3. Click Install Forwarder to begin deployment.

Once the installation is complete:

• The forwarder will appear under Log Forwarder Configuration.

• Its status will update to Installed and then Active once connected successfully.

• Install multiple forwarders for redundancy or for different network zones.

Install Log Collectors

After setting up the forwarders, you can deploy Log Collectors to capture and process logs.

There are two installation options:

Option A: Install Individually

1. Under the Log Collectors section, locate the device where you want to install the collector.

2. Click the Download icon next to the device entry.

3. The collector will automatically install and begin connecting to the assigned forwarder.

Option B: Bulk Installation

1. Select multiple devices in the Log Collectors section.

2. From the top-right dropdown menu, choose Deploy Collector.

3. The collectors will be installed on all selected systems simultaneously.

Verify Deployment:

Once installation is complete:

• Forwarders will appear under Log Forwarder Configuration with a status of Active.

• Collectors will appear under Log Collectors with the Collector Status showing Active.

• If any collector or forwarder shows as Inactive or Failed, click the restart icon under the Actions column to retry or troubleshoot.

Configure Log Source:

Go to the Log Management tab. Click on Add Log Source in the Log Sources section.
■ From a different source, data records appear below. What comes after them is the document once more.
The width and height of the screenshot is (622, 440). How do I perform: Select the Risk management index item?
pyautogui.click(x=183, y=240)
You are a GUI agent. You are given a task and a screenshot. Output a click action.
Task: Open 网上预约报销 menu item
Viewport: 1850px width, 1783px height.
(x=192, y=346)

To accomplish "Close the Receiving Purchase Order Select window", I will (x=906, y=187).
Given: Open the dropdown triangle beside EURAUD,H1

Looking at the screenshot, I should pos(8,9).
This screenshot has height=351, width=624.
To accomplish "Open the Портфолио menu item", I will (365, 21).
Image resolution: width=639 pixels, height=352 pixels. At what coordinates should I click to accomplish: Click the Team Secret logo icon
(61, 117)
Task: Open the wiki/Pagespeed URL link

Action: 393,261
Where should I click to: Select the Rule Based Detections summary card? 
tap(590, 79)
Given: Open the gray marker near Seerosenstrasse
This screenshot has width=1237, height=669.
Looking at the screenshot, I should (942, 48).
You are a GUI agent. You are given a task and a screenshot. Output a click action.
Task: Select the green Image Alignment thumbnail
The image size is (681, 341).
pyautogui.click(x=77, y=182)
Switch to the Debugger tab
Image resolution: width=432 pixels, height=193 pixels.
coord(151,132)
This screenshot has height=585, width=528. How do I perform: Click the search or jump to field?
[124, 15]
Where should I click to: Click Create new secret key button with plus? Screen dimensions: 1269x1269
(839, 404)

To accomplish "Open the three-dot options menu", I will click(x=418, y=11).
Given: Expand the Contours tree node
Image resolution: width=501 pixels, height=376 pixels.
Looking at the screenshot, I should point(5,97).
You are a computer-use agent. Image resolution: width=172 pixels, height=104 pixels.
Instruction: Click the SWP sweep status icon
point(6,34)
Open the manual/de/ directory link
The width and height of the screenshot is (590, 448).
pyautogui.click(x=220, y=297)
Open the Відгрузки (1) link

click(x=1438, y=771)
Log sources define where logs are collected from and how they are ingested into the system. Each log source configuration specifies the source type, collection parameters, and the target machines where the log collector is deployed. 

Enter Log Source Details

Identifier Tag

The identifier tag is used to index and query logs across the log management system.

Rules:

• No spaces allowed

• Allowed characters include uppercase and lowercase letters, numbers, and special characters
  - _ ~ ! @ # $ & * + ; : , . ? < > \ | /

Usage:

• Used for filtering, searching, and identifying log data across the platform

Examples:

• production-webapp

• staging_api

• tag1-23

• Production@2024

• API_Service#1

Querying Tags

Querying tags are key value pairs attached to all logs collected from a source. They help filter and search logs across services and machines.

Format:

• Stored as JSON key value pairs
  Example: "environment": "prod"

Character Rules:

• Only lowercase letters, numbers, hyphens, and underscores are allowed

Multiple Tags:

• Multiple tags can be added to categorize logs

Editing and Deletion:

• Tags cannot be edited after creation

• To change a tag, delete and re add it

• Deleting a tag only affects future logs, not existing data

Examples:

• "environment": "production"

• "service": "webapp"

• "category": "application"

Specify Log File Configuration

Files and Folders:

Used to collect logs directly from files on a system.

Key Settings:

• File Path: Absolute path to the log file
  Example: /var/log/application.log

• File Pattern: Wildcards to match multiple files
  Example: /var/log/*.log

• Encoding: File encoding format, default UTF 8

• Parser: Select based on log format

• Multiline Pattern: Optional regex for multiline logs

• Advanced Parameters: Tune performance and memory usage

Syslog:

Used to receive logs over the network from servers and network devices.

Key Settings:

• Mode: UDP or TCP transport protocol

• Port: Listening port for syslog messages
  Default commonly used port is 514

• Parser: RFC 5424 for modern syslog or RFC 3164 for legacy formats

• Advanced Parameters: Optimize handling of high volume log streams

HTTP Events:

Used when applications push logs using HTTP POST requests.

Key Settings:

• Listen Address: Fixed to 0.0.0.0 to accept requests from all interfaces

• Port: Port for receiving HTTP log events

• Parser: JSON parser for structured payloads

• Advanced Parameters: Configure buffer sizes and response handling

• Successful Response Code: Default is 201

Deployment:

Select the machines where the log collector will be installed.

• Multiple machines can be selected

• Deployment status is tracked per machine

• Failed deployments can be retried
  

Once added, the new log source will appear in the Log Sources list for monitoring and analysis.

Make sure the file path and permissions are correct on the target device to avoid collection errors.